(Stored entries)
----------

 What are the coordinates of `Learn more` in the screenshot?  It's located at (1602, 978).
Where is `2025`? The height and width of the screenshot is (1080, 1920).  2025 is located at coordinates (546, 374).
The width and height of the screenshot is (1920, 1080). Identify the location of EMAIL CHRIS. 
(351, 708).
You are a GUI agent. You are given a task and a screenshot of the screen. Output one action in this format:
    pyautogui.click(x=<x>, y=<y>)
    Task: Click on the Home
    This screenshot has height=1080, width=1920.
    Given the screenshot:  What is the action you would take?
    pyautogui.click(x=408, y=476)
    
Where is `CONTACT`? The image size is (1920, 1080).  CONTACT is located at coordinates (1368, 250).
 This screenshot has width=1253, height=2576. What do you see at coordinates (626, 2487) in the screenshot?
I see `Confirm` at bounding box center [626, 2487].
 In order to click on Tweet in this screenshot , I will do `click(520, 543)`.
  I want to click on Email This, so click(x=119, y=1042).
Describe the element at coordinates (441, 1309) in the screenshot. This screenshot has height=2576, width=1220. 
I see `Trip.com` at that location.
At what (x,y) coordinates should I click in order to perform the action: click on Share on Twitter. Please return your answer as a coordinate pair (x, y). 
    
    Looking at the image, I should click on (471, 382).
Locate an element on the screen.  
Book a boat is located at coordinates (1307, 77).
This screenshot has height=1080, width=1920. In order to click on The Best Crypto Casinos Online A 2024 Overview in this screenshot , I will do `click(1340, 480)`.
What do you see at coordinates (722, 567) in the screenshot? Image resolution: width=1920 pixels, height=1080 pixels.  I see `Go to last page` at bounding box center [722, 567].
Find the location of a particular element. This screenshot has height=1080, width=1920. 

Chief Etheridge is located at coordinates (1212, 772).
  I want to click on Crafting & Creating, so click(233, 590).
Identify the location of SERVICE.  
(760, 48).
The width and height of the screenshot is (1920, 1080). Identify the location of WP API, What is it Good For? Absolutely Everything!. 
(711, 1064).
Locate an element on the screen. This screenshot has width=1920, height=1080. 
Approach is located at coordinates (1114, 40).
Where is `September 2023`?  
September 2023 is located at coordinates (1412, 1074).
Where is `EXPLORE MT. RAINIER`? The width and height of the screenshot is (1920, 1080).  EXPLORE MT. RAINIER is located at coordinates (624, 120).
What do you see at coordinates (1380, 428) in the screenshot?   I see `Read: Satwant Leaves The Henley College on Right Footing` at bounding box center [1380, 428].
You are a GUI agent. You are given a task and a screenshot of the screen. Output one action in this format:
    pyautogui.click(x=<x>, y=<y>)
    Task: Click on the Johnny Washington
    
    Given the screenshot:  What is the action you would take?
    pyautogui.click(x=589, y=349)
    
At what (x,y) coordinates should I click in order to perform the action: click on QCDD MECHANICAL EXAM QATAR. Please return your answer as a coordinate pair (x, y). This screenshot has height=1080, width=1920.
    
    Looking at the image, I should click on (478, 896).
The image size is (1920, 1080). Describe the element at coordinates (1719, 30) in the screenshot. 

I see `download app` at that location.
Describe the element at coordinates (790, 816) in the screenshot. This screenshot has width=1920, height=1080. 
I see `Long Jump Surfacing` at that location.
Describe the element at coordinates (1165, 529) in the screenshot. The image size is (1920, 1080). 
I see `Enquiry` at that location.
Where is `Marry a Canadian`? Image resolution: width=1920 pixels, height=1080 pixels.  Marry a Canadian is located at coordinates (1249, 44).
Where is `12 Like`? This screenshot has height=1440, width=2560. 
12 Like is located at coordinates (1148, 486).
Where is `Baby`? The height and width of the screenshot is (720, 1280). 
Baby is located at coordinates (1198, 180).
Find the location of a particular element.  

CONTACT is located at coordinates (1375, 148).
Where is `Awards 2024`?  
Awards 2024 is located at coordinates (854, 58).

----------

* WHAT YOU WILL DO
Copy out the stretch of the stored entries above from the line that contains "I want to click on Email" through the line that contains "Looking at the image, I should click on (471, 382).", keeping every character unchanged.

* ANSWER FOR THE TASK
  I want to click on Email This, so click(x=119, y=1042).
Describe the element at coordinates (441, 1309) in the screenshot. This screenshot has height=2576, width=1220. 
I see `Trip.com` at that location.
At what (x,y) coordinates should I click in order to perform the action: click on Share on Twitter. Please return your answer as a coordinate pair (x, y). 
    
    Looking at the image, I should click on (471, 382).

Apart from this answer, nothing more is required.